Print every line of the data exactly as shown.

(Source data)

◆ ◆ ◆ ◆ ◆ ◆ ◆

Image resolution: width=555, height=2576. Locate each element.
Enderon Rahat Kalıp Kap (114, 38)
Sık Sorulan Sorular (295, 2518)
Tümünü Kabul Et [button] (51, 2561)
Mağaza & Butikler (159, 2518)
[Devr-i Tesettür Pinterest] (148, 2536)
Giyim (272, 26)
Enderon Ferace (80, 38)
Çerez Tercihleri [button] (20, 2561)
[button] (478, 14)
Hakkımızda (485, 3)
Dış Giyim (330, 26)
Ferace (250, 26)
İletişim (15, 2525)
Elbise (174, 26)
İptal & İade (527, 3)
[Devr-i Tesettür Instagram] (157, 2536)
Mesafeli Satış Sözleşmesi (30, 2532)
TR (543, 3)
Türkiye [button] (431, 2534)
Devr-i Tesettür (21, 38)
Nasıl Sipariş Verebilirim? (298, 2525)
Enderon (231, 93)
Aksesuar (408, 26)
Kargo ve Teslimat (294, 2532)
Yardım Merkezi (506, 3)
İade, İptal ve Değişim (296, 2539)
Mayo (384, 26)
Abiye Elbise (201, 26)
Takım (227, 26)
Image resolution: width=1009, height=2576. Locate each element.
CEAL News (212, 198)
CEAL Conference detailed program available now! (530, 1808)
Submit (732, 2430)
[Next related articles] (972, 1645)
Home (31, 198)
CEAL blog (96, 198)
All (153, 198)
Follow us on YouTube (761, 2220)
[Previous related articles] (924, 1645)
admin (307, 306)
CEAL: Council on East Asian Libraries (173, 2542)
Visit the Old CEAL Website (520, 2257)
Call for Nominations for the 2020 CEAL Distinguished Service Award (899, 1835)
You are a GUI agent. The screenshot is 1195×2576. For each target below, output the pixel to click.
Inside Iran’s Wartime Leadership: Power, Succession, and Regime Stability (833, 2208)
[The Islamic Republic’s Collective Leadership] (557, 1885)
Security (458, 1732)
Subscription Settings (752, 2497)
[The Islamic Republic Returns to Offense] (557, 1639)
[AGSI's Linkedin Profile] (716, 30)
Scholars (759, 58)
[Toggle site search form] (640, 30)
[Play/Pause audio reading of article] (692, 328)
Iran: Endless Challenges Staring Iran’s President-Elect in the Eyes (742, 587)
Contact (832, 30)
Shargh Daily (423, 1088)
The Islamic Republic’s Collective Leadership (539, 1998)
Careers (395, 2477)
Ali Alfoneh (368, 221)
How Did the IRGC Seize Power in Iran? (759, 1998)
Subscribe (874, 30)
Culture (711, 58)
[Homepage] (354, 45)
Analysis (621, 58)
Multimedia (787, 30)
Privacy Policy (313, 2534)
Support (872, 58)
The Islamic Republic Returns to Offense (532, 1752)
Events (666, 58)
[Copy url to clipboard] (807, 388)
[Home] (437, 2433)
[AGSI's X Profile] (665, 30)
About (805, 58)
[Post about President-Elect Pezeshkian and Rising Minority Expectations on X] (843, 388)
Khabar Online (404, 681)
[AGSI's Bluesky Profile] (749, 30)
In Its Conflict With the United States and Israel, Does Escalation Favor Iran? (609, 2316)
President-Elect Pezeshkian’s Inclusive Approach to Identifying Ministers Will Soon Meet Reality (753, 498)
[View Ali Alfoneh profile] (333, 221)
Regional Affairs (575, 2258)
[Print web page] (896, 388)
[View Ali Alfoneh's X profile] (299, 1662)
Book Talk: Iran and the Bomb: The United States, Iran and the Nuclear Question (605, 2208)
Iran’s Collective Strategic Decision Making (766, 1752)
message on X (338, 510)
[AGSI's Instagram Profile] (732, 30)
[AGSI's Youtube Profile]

◆ ◆ ◆ ◆ ◆ ◆ ◆

> **Exercise response**
Image resolution: width=555, height=2576. Locate each element.
Enderon Rahat Kalıp Kap (114, 38)
Sık Sorulan Sorular (295, 2518)
Tümünü Kabul Et [button] (51, 2561)
Mağaza & Butikler (159, 2518)
[Devr-i Tesettür Pinterest] (148, 2536)
Giyim (272, 26)
Enderon Ferace (80, 38)
Çerez Tercihleri [button] (20, 2561)
[button] (478, 14)
Hakkımızda (485, 3)
Dış Giyim (330, 26)
Ferace (250, 26)
İletişim (15, 2525)
Elbise (174, 26)
İptal & İade (527, 3)
[Devr-i Tesettür Instagram] (157, 2536)
Mesafeli Satış Sözleşmesi (30, 2532)
TR (543, 3)
Türkiye [button] (431, 2534)
Devr-i Tesettür (21, 38)
Nasıl Sipariş Verebilirim? (298, 2525)
Enderon (231, 93)
Aksesuar (408, 26)
Kargo ve Teslimat (294, 2532)
Yardım Merkezi (506, 3)
İade, İptal ve Değişim (296, 2539)
Mayo (384, 26)
Abiye Elbise (201, 26)
Takım (227, 26)
Image resolution: width=1009, height=2576. Locate each element.
CEAL News (212, 198)
CEAL Conference detailed program available now! (530, 1808)
Submit (732, 2430)
[Next related articles] (972, 1645)
Home (31, 198)
CEAL blog (96, 198)
All (153, 198)
Follow us on YouTube (761, 2220)
[Previous related articles] (924, 1645)
admin (307, 306)
CEAL: Council on East Asian Libraries (173, 2542)
Visit the Old CEAL Website (520, 2257)
Call for Nominations for the 2020 CEAL Distinguished Service Award (899, 1835)
You are a GUI agent. The screenshot is 1195×2576. For each target below, output the pixel to click.
Inside Iran’s Wartime Leadership: Power, Succession, and Regime Stability (833, 2208)
[The Islamic Republic’s Collective Leadership] (557, 1885)
Security (458, 1732)
Subscription Settings (752, 2497)
[The Islamic Republic Returns to Offense] (557, 1639)
[AGSI's Linkedin Profile] (716, 30)
Scholars (759, 58)
[Toggle site search form] (640, 30)
[Play/Pause audio reading of article] (692, 328)
Iran: Endless Challenges Staring Iran’s President-Elect in the Eyes (742, 587)
Contact (832, 30)
Shargh Daily (423, 1088)
The Islamic Republic’s Collective Leadership (539, 1998)
Careers (395, 2477)
Ali Alfoneh (368, 221)
How Did the IRGC Seize Power in Iran? (759, 1998)
Subscribe (874, 30)
Culture (711, 58)
[Homepage] (354, 45)
Analysis (621, 58)
Multimedia (787, 30)
Privacy Policy (313, 2534)
Support (872, 58)
The Islamic Republic Returns to Offense (532, 1752)
Events (666, 58)
[Copy url to clipboard] (807, 388)
[Home] (437, 2433)
[AGSI's X Profile] (665, 30)
About (805, 58)
[Post about President-Elect Pezeshkian and Rising Minority Expectations on X] (843, 388)
Khabar Online (404, 681)
[AGSI's Bluesky Profile] (749, 30)
In Its Conflict With the United States and Israel, Does Escalation Favor Iran? (609, 2316)
President-Elect Pezeshkian’s Inclusive Approach to Identifying Ministers Will Soon Meet Reality (753, 498)
[View Ali Alfoneh profile] (333, 221)
Regional Affairs (575, 2258)
[Print web page] (896, 388)
[View Ali Alfoneh's X profile] (299, 1662)
Book Talk: Iran and the Bomb: The United States, Iran and the Nuclear Question (605, 2208)
Iran’s Collective Strategic Decision Making (766, 1752)
message on X (338, 510)
[AGSI's Instagram Profile] (732, 30)
[AGSI's Youtube Profile]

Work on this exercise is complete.